2023年、ウマ娘がコナミの保有している特許を侵害しているとしてコナミがCygamesを訴えます。事前に両者の間で交渉があったそうですが失敗し、訴訟へと至っています。
本件はまだ裁判が始まったばかりで、どんな結果になるのかはまだ不透明です。
2023年6月時点でわかっていることをまとめた記事があるので、詳細はこちらをご覧ください。
「ウマ娘」ゲーム訴訟の行方を占う。今わかっている経緯とこれからの予想
任天堂・ポケモン社 vs ポケットペア(パルワールド)
一番最近のゲーム訴訟のなかで話題になったものと言えば、Palworldの一件です。
2024年9月に任天堂と株式会社ポケモンが、”Palworldは複数の特許権を侵害している”として開発・提供元であるポケットペアを提訴しました。

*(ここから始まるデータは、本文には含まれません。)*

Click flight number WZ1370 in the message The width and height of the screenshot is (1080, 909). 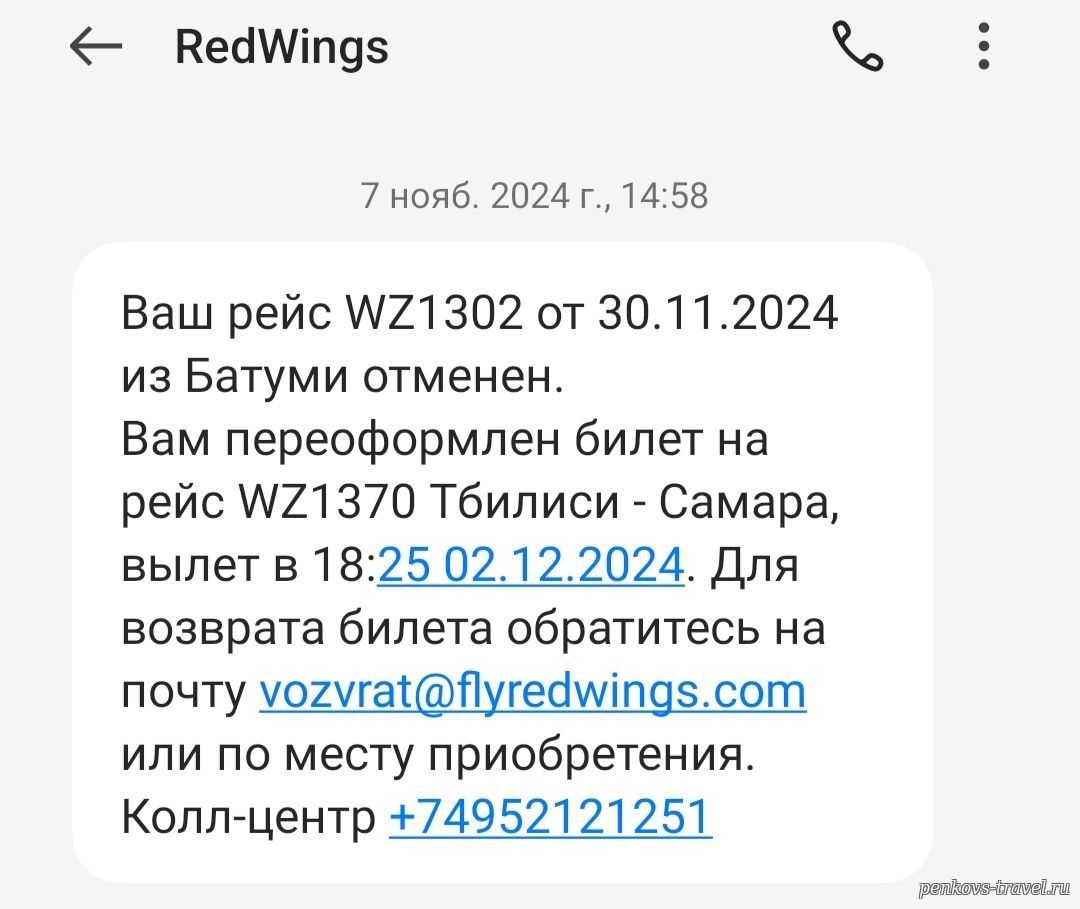pyautogui.click(x=326, y=502)
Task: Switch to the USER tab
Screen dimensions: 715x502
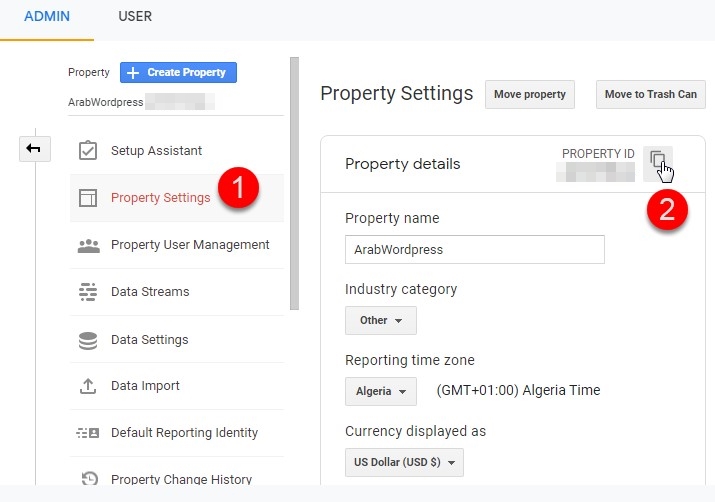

Palworldは2024年1月に発売されたゲームで、リリース当初からキャラクターや世界観などがポケモンに似ていることでも話題になった作品です。
なお9月に訴訟が提起されるまで、ほぼすべての記事・ニュースは「ポケモンキャラを盗用(著作権侵害)をしているか?」といった感じで著作権にスポットを当てていました。ですが訴訟自体は著作権と別の、”特許権侵害”を理由に起こされています。
2024年9月時点で分かっていることについては、こちらの記事にまとめています。
まとめ
有名なゲーム訴訟・重要な判例となっているゲーム訴訟を紹介してきましたが、みなさんはこの一覧を見てどんなことを思いましたか?
今回は「ゲーム訴訟」というテーマで事例を紹介しましたが、私たちの身の回りには著作権をはじめ、特許、商標、意匠など様々な知的財産(無形資産)があふれています。